» CHECK YOUR UNDERSTANDING:
1 > According to the passage about Chitralada Royal Villa, for whom was the Chitralada School initially established?
2 > Write the next part of the passage about Chitralada Royal Villa, starting after its final sentence.

» PASSAGE:

------------------------------------------------------------------------

Chitralada Royal Villa (พระตำหนักจิตรลดารโหฐาน; ) is a royal villa located within Dusit Palace. This villa was permanent-residence of King Bhumibol Adulyadej (Rama IX), the longest-serving monarch of Thailand and Queen Sirikit. He moved there after the death of his older brother, King Rama VIII in the Grand Palace. The palace grounds, which are surrounded by a moat and guarded by the royal guards, also contain the Chitralada School, initially established for the children of the royal family and palace staff. Chitralada Royal Villa has a Chitralada railway station which served for the royal family who lived in the villa. Prince Dipangkorn Rasmijoti was a pupil in the Chitralada School, the school is considered the most exclusive in Thailand.

Queen Mother Sirikit resided in the palace until her death in October 2025.

------------------------------------------------------------------------

[Saved entries]

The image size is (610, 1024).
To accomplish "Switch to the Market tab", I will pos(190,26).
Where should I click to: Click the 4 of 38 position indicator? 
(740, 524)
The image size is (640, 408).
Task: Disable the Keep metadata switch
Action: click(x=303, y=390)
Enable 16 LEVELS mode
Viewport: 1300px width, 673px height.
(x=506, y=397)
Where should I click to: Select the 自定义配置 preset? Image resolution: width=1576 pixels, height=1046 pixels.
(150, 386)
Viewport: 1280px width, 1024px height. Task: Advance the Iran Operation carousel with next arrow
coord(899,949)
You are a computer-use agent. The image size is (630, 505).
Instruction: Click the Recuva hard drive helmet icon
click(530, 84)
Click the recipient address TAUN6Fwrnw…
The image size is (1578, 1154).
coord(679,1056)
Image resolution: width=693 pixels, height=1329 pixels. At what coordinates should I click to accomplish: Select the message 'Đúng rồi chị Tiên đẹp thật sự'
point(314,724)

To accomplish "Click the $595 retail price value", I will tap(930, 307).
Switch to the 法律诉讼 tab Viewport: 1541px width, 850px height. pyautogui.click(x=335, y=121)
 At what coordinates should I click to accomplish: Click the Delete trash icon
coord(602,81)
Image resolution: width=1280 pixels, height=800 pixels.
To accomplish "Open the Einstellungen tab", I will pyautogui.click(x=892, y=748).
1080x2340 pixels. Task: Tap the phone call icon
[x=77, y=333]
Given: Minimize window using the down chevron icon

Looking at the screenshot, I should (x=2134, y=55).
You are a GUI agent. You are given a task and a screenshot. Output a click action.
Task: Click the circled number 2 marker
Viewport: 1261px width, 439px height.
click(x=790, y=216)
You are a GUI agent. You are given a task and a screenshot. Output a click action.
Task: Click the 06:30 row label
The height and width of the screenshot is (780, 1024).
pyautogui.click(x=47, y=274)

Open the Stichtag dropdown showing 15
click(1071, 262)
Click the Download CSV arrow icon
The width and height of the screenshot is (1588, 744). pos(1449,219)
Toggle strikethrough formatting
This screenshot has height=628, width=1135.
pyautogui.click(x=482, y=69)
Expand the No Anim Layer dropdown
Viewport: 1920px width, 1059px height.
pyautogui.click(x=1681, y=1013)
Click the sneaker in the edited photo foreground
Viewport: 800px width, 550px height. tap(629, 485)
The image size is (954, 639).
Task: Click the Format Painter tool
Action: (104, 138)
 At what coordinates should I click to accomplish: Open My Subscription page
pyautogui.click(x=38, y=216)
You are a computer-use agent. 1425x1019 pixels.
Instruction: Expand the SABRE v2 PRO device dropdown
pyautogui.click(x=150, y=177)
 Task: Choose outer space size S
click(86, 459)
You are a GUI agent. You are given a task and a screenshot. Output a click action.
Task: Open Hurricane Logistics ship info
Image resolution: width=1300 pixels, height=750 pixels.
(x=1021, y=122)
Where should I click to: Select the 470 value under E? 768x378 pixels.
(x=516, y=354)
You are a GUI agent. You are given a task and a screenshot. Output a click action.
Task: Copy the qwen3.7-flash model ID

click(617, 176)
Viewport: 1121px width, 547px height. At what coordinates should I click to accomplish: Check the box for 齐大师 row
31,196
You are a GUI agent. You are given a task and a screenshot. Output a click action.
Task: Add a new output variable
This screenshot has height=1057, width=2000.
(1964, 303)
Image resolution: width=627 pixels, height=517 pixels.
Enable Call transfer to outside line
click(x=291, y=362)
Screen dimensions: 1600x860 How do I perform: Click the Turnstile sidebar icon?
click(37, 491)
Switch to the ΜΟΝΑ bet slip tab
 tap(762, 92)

------------------------------------------------------------------------

» OUTPUTS FOR THE TASKS:
1 > The children of the royal family and palace staff.

2 >
== History ==
The main building of the palace is a two-storey building, built in the reign of Rama VI. The palace was the residence of Rama VI. Chitralada School, was founded in 1958.

A dairy farm and factories were built as the King Bhumibol Adulyadej was interested in agriculture and agricultural industries. Research centers on agricultural products were also founded to provide training for farmers. "Chitralada" is used as the brandname for many products from the palace.

Visitors need to obtain a pass to enter.